**Work to complete:** From the data below, copy each line that includes the word "agent".

◆ ◆ ◆ ◆ ◆

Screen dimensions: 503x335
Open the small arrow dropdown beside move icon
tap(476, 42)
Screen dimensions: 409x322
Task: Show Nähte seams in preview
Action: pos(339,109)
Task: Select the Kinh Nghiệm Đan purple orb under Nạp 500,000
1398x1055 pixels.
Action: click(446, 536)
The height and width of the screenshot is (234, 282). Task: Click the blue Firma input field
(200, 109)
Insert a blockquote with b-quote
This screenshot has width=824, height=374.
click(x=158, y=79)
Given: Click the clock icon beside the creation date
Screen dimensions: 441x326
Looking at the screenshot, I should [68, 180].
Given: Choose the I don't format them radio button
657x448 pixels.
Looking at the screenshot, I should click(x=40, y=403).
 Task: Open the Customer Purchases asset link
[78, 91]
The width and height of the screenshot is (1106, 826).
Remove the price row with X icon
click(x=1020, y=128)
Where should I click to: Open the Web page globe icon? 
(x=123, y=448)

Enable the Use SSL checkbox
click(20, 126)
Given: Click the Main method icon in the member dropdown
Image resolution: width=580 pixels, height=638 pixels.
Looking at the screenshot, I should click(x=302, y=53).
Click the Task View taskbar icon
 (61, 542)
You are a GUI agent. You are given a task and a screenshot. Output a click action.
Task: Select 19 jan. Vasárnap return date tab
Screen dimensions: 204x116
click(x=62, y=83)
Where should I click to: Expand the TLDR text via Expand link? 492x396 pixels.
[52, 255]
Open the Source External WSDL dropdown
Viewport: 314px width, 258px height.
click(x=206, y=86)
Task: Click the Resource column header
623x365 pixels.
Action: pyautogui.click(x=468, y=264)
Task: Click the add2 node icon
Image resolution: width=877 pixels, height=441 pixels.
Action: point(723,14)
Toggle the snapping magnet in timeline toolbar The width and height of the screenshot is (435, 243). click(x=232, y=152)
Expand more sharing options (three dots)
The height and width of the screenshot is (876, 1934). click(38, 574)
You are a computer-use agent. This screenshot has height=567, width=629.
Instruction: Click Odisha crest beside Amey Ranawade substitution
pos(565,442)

◆ ◆ ◆ ◆ ◆

**Answer to this task:**
You are a GUI agent. You are given a task and a screenshot. Output a click action.
You are a computer-use agent. This screenshot has height=567, width=629.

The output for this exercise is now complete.